An adult conversion to Catholicism—or indeed to any form of orthodox Christianity—is not an everyday occurrence in the American academy. Most secular academics seem to receive any profession of Christian faith with a vague sense of embarrassment. Adherence to Judaism or Islam is another matter, although why is not immediately self–evident, since both impose stringent demands upon their faithful. Perhaps they meet with greater tolerance because they are less familiar, perhaps because, whatever the reality, they do not carry Christianity’s taint of having long figured as the religion of a male European elite that allegedly used its faith to cow others into submission. Nor does it change anything to remind skeptics that, in the United States, Catholics long suffered a discrimination that was, in its way, almost as implacable as that suffered by black Americans. A vague, nondenominational Christianity—or, better yet, Unitarianism—may be acceptable, but Catholicism lies beyond the pale. Catholicism is not something that people "like us" embrace.

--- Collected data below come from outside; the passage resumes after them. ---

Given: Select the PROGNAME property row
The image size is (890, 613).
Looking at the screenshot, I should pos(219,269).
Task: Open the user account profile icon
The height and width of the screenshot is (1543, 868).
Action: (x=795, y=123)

Thus when, in December 1995, I was received into the Catholic Church, my nonbelieving colleagues tactfully refrained from comment, primarily, I suspect, because they literally did not know what to say. More likely than not, many of them assumed that, having lived through some difficult years, I was turning to faith for some form of irrational consolation. Consequently, from their perspective, to acknowledge my conversion would, implicitly, have been to acknowledge my vulnerability. Others, who were less sympathetic, doubtless assumed that my turn to Rome reflected what they viewed as my reactionary politics, notably with respect to abortion. From their perspective, I had exiled myself from acceptable conversation of any kind.

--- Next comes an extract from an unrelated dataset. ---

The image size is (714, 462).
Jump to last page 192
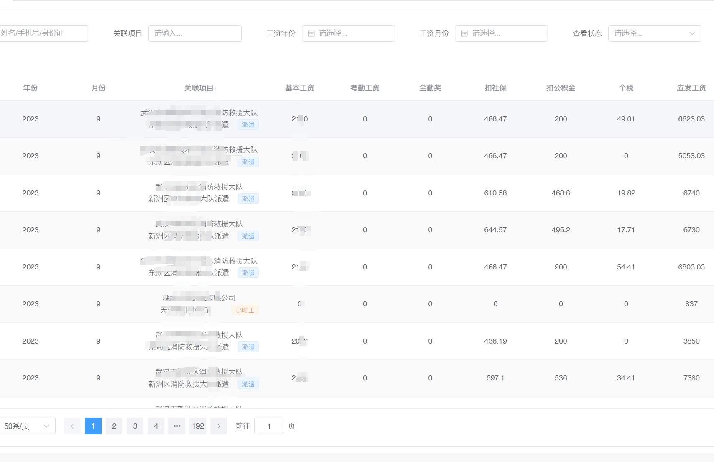[x=198, y=426]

I have no intention of berating my colleagues or other secular academics, but rather to call attention to aspects of the prevailing secular mindset that make the idea of conversion virtually incomprehensible. For secular academics, the language and practice of faith belong to an alien world. Not understanding faith, they are ill prepared to understand conversion to it. Having long participated in the reigning discourse of secular intellectuals, I understand all too well where they are coming from, and I readily acknowledge that indeed "there but for the grace of God go I." More important, however, my long apprenticeship in their world allows me to reflect upon their unreflective assumptions, for those assumptions cut a broad swath through our culture as a whole, challenging faith at every turn. So firm is their hold upon our culture that they are imperceptibly permeating the fabric of faith itself, constantly challenging the faithful to justify and rejustify our beliefs.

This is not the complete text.